EXTRAIT FOURNI
# # # # # # #

Ayant fait face à d’innombrables obstacles et formes de harcèlement dans tous les aspects de leur vie dans les deux dernières années, les jeunes se sentent impuissants et dépourvus de leurs droits civiques de base. Leur seule demande consiste en la levée de la mesure de contrôle administratif et en la possibilité de vivre normalement.

Abdallah Zouari

Toutes les demandes déposées par M. Zouari auprès des autorités compétentes, y compris auprès du Président Ben Ali, pour l’autoriser à rendre visite à sa femme et à ses enfants à Tunis à l’occasion de fêtes religieuses ont été rejetées.

M. Zouari n’est pas autorisé à se déplacer au-delà de la ville de Zarzis. Il n’a par exemple pas le droit de se rendre à Djerba située à 4 kilomètres de son lieu de résidence. Le contrôle administratif dure depuis juin 2002 et devrait prendre fin en juin 2007.

# # # # # # #

LISTE DES DONNÉES

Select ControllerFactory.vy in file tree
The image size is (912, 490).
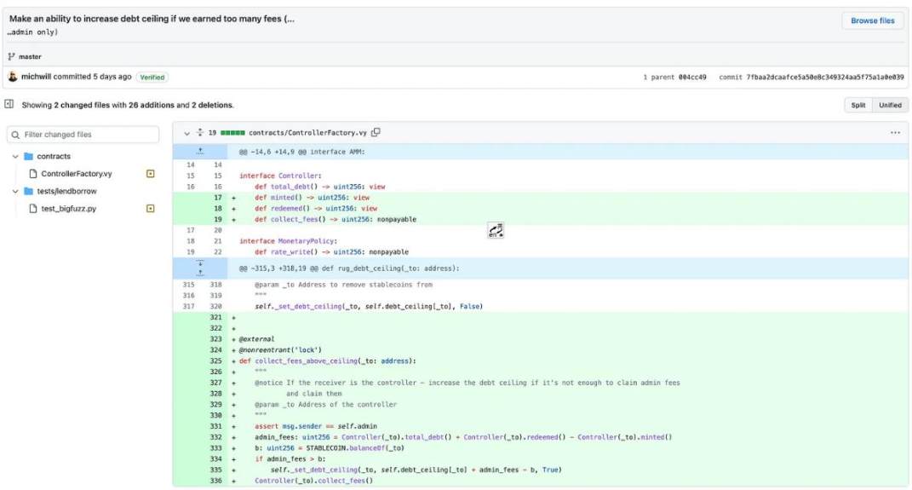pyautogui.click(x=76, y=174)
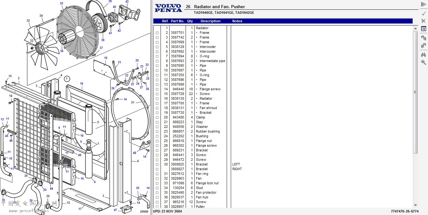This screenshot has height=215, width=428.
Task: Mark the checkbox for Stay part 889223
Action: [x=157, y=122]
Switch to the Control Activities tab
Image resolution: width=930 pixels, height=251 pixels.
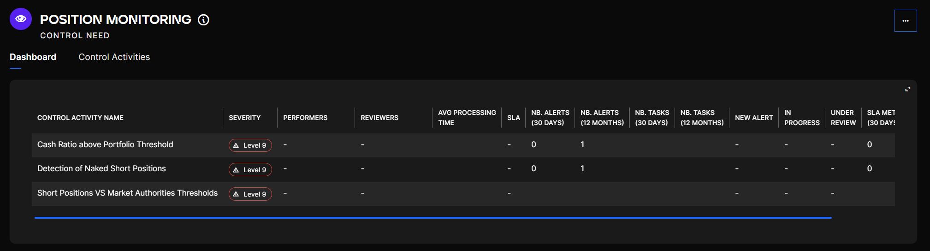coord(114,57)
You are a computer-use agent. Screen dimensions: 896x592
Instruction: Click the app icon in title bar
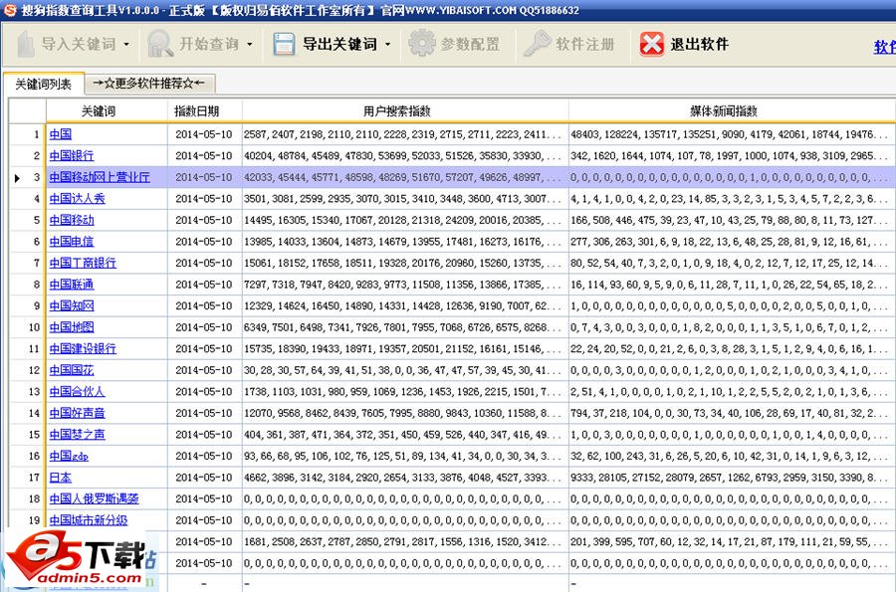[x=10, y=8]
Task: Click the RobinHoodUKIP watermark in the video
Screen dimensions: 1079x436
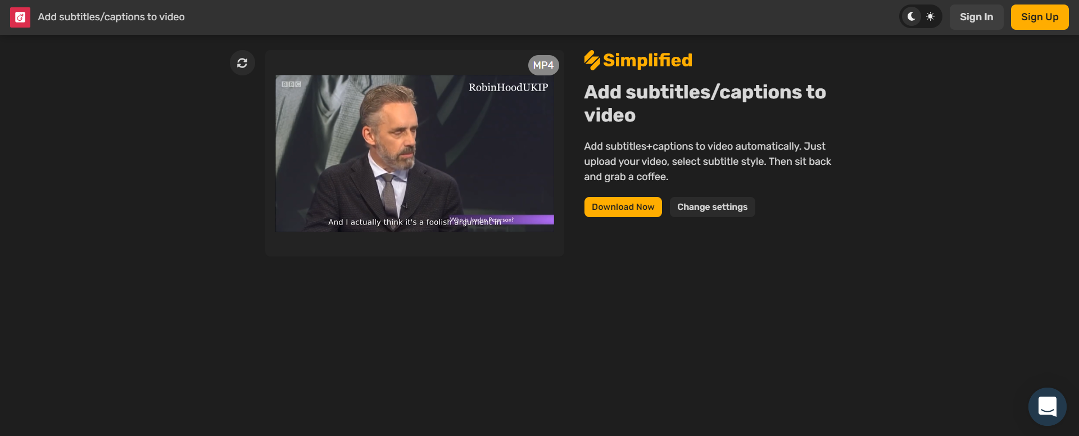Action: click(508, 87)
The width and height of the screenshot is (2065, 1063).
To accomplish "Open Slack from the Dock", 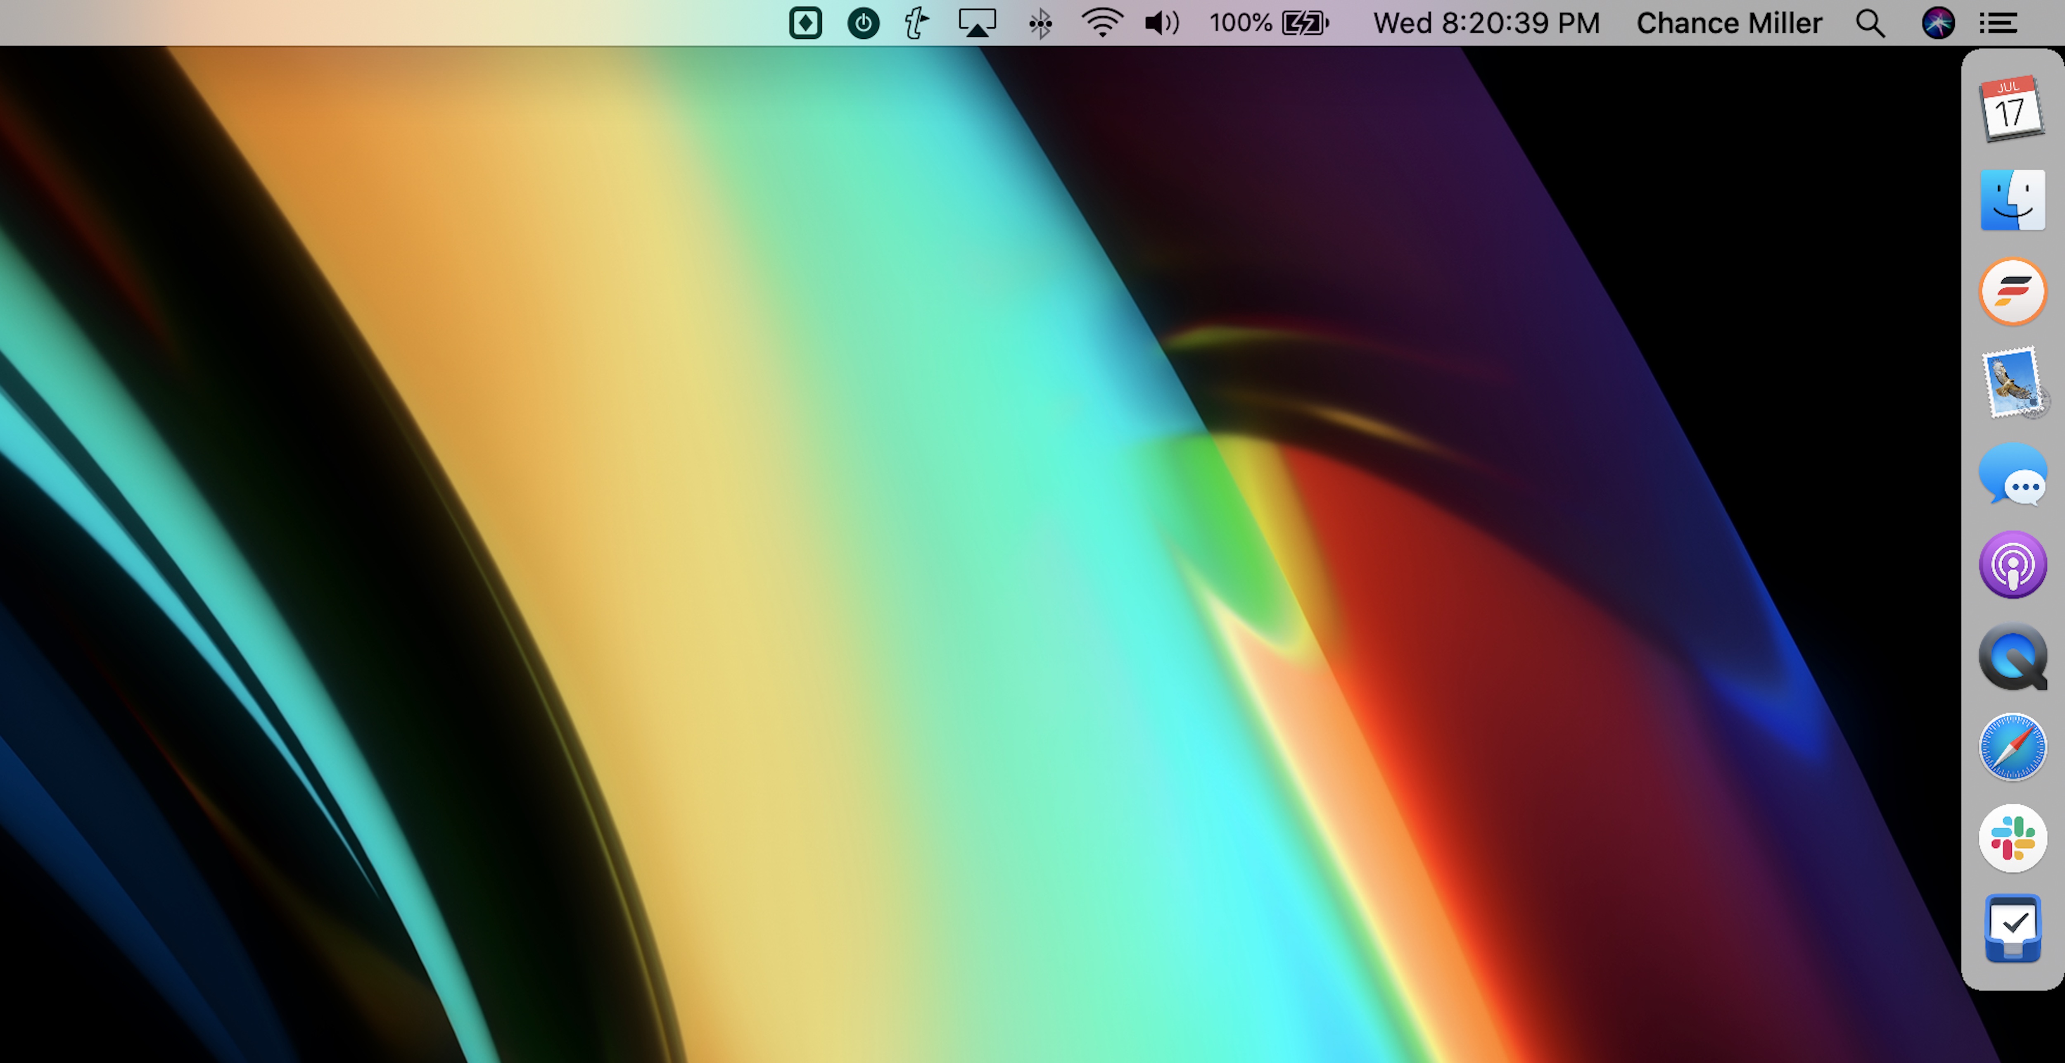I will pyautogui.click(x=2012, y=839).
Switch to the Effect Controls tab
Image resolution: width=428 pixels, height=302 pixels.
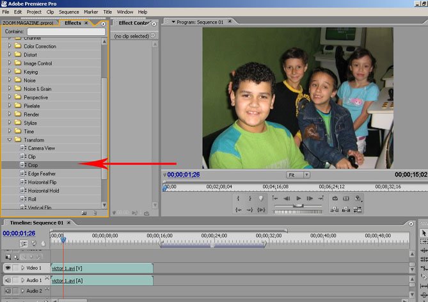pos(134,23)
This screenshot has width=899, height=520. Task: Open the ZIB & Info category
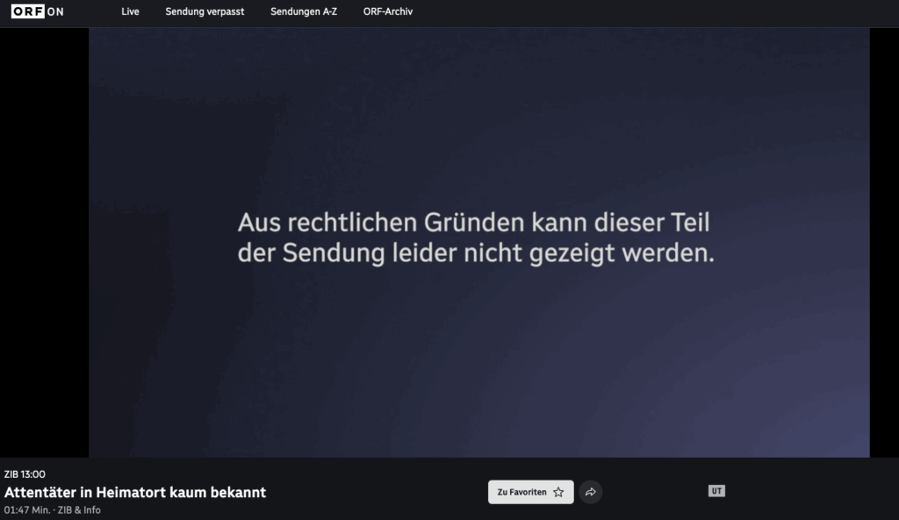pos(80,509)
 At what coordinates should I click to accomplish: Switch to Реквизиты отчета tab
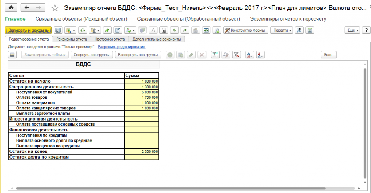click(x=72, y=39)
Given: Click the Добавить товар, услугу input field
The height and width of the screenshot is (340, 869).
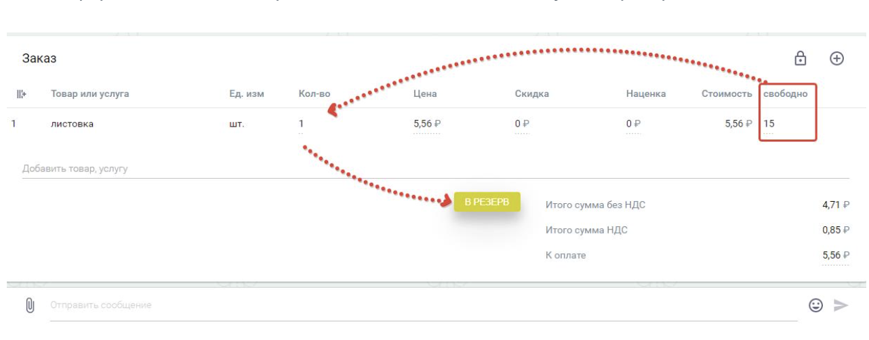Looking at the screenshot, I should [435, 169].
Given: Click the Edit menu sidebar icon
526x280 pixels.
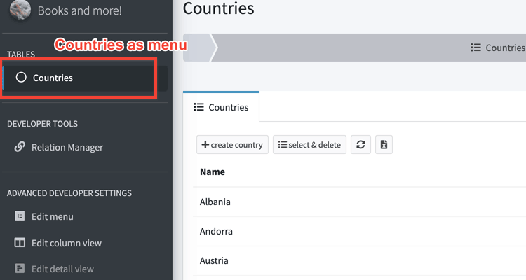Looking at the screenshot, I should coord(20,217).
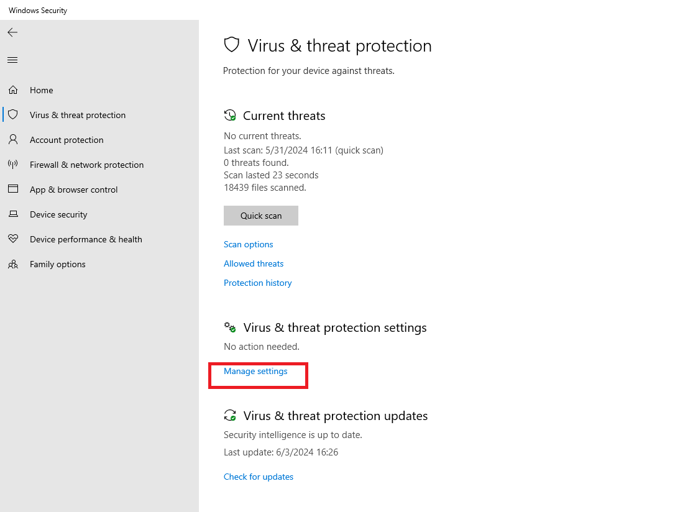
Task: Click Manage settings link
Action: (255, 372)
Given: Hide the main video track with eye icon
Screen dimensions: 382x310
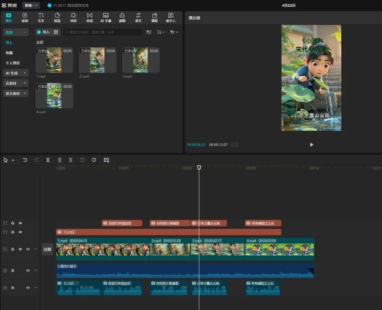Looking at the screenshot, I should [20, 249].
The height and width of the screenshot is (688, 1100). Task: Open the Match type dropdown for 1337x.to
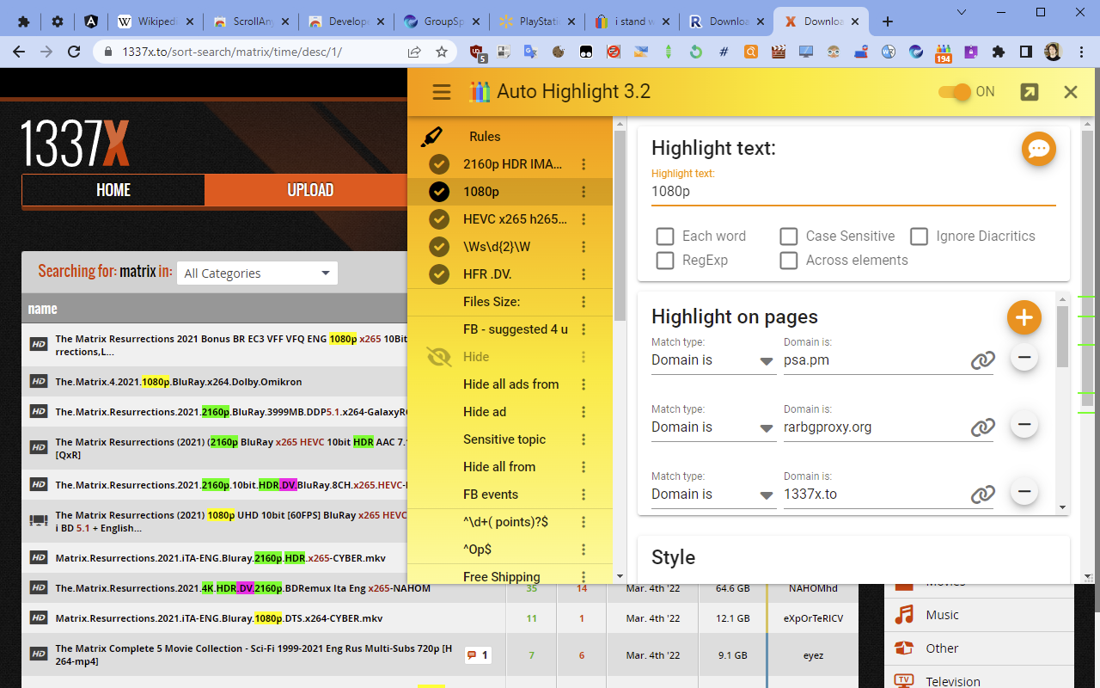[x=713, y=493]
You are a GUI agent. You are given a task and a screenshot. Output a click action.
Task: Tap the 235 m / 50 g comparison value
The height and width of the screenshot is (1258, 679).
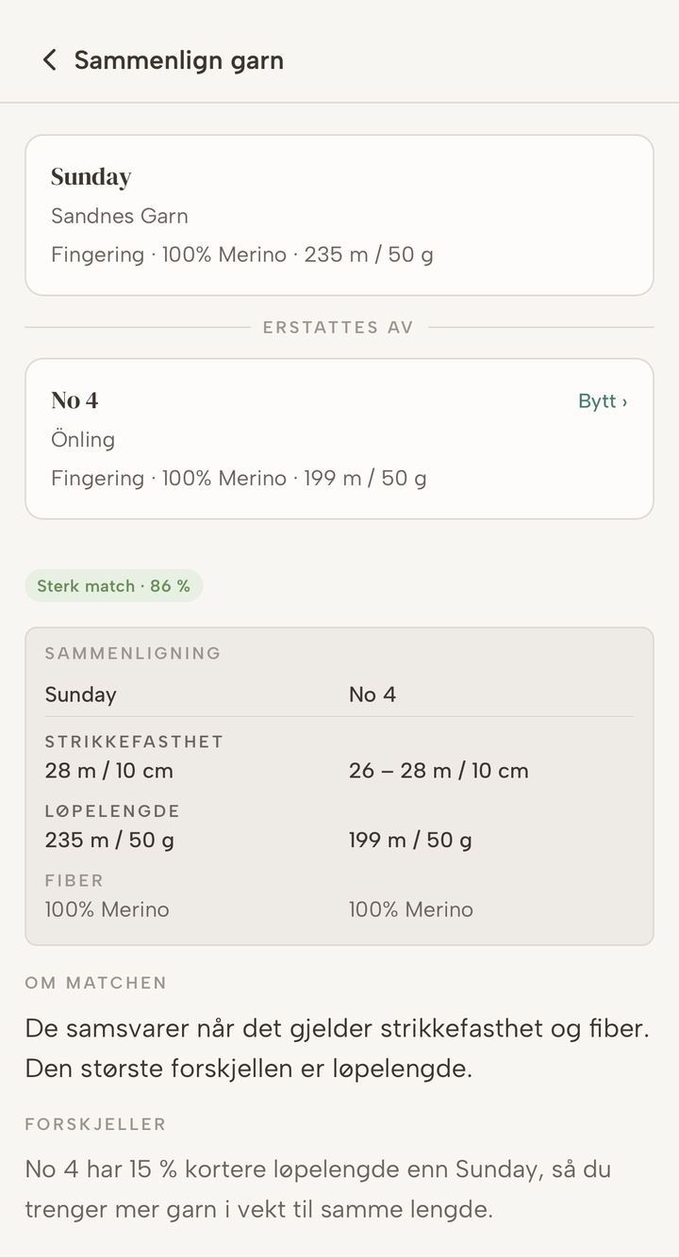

# # # # # # #

LISTE DES TÂCHES
a) Traduisez en anglais cette phrase de l'extrait : « M. Zouari n’est pas autorisé à se déplacer au-delà de la ville de Zarzis. »
b) Selon l'extrait, à quelle date le contrôle administratif imposé à M. Zouari devrait-il prendre fin ?
Appuyez-vous uniquement sur l'extrait pour répondre.

RÉSULTATS PAR TÂCHE
a) Mr. Zouari is not allowed to travel beyond the town of Zarzis.

b) En juin 2007.